Another relevant factor is that our study reflects data from a tertiary referral center, which presents an inherent selection and referral bias. As describe by the International Collaboration on Endocarditis – Prospective Cohort Study (ICE-PCS), patients with IE who require surgery and suffer complications (e.g., stroke, heart failure, and new valvular regurgitation) are referred to tertiary hospitals more frequently than those with an uncomplicated course 27, contributing to increase the in-hospital mortality in referral centers.
In this same line, analyzing IE incidence and mortality in the Veneto Region (Italy) from 2000 to 2008, Fedeli U et al. observed an increase in 36-day mortality from 24.6 % (2000-2002) to 31.5 % (2006-2008), which was, at least partially, attributed to a growing number of the elderly patients (median age was 68 years) 28.
According to the present study, diabetes mellitus, previous structural heart disease, and mitral valve infection were the independent predictors of in-hospital mortality, while patients submitted to surgical treatment had 55% less chance of dying than those handled just with clinical treatment. This finding follows the new trends in IE treatment, which suggests that early valve surgery will result in better outcomes. Liang et al., for instance, conducted a meta-analysis revealing that, compared with non-early surgery, early surgery was associated with reduced in-hospital (OR 0.57) and long-term mortality incidence (OR 0.57) 26.
Last but not least, 49% of our patients received a cardiac surgical intervention, which fits the rate reported in the current IE European guideline (40–50%). This guideline also reinforces that despite early surgery is indicated to avoid progressive HF, irreversible structural damage and to prevent systemic embolism, it is associated with significantly higher risk. Therefore, surgical indication would be justified in patients with high-risk features that make the possibility of cure with antibiotic treatment unlikely, and who do not have comorbid conditions or complications that make the prospect of recovery remote29.
Unfortunately, the present cohort had not enough power to compare those patients that were submitted to an early intervention versus those that had more delayed surgery.
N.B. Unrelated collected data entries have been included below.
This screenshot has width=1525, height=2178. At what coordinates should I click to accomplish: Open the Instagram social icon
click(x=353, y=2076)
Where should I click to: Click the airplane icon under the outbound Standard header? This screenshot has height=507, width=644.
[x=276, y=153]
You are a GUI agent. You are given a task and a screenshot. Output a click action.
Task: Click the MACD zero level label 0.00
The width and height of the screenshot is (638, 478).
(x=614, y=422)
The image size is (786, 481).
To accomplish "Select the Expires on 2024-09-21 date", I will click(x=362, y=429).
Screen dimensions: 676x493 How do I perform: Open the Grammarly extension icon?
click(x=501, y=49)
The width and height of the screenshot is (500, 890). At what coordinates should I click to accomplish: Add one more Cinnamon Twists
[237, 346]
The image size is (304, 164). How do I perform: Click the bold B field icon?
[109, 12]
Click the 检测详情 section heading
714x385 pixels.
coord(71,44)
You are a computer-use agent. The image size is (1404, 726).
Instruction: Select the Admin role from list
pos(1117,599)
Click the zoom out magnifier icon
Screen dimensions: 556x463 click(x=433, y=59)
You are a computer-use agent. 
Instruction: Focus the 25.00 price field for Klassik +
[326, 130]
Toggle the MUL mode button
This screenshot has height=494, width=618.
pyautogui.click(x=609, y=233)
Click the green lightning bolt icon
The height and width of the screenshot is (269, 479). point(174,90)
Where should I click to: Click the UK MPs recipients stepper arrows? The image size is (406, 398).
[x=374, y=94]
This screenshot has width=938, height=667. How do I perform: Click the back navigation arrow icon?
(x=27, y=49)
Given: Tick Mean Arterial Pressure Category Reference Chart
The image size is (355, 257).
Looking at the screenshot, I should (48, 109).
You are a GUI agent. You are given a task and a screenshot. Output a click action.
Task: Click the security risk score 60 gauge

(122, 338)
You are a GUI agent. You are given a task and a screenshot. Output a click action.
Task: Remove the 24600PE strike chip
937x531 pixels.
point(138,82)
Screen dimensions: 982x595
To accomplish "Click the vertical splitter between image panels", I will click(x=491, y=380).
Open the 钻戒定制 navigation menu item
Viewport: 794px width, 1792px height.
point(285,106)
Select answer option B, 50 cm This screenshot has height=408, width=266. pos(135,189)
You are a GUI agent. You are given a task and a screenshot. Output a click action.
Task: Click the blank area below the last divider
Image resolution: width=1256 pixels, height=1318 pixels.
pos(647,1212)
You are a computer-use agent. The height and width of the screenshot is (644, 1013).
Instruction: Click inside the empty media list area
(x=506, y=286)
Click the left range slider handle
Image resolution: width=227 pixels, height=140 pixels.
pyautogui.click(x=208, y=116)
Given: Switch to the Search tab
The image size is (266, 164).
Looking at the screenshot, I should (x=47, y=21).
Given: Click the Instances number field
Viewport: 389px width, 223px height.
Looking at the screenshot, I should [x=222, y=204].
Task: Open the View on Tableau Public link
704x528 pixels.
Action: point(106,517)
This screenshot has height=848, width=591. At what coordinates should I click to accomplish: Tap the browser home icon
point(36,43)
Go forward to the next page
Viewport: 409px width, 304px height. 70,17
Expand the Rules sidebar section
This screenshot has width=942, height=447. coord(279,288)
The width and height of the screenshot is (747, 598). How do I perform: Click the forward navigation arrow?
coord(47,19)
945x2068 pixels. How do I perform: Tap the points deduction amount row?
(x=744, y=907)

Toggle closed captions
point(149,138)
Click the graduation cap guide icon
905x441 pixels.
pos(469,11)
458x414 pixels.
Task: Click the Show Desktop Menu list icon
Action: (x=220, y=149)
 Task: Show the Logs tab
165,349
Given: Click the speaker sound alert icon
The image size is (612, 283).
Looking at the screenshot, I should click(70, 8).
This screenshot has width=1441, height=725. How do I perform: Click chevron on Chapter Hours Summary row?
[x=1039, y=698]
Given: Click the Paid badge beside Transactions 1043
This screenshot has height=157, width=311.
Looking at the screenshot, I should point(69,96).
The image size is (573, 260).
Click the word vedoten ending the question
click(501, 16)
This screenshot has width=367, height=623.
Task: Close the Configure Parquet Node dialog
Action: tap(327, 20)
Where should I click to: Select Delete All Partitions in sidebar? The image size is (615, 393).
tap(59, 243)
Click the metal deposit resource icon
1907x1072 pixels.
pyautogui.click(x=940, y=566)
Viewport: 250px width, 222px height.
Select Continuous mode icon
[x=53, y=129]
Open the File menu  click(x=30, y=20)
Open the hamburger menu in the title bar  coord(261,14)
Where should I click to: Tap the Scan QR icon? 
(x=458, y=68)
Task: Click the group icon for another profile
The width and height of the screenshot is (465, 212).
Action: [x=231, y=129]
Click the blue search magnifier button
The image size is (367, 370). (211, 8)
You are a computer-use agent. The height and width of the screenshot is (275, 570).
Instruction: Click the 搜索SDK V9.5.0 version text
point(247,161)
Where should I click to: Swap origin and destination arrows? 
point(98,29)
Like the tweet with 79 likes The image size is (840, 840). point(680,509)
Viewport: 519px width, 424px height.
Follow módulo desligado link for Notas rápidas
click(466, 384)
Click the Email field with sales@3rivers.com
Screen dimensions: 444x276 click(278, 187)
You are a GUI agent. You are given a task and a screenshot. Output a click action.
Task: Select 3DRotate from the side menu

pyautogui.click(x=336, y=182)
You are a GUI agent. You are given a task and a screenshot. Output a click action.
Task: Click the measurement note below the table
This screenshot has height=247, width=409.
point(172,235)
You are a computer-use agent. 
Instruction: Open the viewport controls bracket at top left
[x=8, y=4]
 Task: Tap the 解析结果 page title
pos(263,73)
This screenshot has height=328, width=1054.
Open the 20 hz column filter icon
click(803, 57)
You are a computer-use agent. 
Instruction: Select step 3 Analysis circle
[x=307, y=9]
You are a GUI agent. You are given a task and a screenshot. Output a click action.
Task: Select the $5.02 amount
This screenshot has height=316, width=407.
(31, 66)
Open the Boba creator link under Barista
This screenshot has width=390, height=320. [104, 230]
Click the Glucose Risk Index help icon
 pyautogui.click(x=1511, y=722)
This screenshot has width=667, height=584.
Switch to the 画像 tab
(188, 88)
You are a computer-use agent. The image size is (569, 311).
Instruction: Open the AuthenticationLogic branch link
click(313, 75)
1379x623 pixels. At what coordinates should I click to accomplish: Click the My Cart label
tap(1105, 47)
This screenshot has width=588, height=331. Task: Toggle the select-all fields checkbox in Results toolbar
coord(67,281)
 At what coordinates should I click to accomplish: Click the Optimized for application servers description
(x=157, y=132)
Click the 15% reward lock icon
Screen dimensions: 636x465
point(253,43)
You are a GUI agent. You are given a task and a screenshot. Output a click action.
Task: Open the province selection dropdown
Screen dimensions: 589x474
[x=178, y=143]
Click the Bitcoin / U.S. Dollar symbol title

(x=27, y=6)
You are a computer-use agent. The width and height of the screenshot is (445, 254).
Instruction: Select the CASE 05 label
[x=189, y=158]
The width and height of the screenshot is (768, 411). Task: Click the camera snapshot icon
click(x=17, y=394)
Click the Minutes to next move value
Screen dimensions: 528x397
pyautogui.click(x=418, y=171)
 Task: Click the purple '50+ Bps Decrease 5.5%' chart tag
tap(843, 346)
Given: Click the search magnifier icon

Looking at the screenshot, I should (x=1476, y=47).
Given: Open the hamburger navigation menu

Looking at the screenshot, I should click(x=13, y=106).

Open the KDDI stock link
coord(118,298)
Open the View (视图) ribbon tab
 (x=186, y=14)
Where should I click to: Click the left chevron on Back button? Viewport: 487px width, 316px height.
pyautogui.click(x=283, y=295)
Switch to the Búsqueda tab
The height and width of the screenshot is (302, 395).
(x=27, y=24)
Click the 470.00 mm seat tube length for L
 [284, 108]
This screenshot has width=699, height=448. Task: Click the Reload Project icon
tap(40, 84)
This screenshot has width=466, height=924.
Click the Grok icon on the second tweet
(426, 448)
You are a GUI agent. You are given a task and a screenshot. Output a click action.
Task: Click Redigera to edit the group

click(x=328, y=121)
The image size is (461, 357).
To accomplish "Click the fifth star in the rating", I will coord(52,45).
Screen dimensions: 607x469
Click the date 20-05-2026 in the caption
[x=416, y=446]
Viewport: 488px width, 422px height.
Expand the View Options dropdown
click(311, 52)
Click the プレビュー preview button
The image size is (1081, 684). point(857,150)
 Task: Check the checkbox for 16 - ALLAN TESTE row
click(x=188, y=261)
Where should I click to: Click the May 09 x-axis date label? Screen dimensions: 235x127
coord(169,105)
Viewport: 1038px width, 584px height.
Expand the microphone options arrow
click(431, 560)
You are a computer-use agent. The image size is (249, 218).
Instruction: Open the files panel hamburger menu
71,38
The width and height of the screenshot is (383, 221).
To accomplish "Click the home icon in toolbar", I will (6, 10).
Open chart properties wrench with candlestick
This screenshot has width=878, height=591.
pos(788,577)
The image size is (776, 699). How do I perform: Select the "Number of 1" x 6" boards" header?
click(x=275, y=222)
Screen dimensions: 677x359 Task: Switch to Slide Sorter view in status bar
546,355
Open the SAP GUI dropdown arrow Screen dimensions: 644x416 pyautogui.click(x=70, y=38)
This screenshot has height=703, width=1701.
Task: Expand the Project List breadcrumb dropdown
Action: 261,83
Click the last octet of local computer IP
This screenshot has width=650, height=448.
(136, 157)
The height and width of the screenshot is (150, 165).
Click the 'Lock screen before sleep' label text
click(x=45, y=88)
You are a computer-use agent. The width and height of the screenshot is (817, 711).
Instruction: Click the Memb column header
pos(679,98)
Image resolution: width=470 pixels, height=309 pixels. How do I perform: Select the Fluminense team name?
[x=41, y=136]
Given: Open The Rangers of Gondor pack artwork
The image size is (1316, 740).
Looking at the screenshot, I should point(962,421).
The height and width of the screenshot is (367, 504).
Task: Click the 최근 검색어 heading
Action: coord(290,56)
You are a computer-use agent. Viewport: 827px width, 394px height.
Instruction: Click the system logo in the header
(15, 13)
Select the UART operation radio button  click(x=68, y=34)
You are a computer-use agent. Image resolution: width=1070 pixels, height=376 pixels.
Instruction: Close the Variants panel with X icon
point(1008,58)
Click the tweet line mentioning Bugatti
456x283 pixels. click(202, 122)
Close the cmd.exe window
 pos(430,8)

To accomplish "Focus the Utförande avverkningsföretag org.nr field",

However, our study adds evidence in the assumption that surgically treated patients have better outcomes than those clinically managed.
The major limitation of our study is its retrospective and single-center design, enrolling patients from a tertiary-care center, which could not represent the profile of entire South American health system. On the other hand, one of the major highlights of our study is that this is one of the largest cohorts of patients from Latin America and the largest in Brazil. It is also important to highlight that the description of temporal trends and associations does not provide evidence of causality. Despite a long-term enrollment period, this study focuses on short-term results. Properly designed trials with long-term follow-up are required to confirm the impact and trends in IE.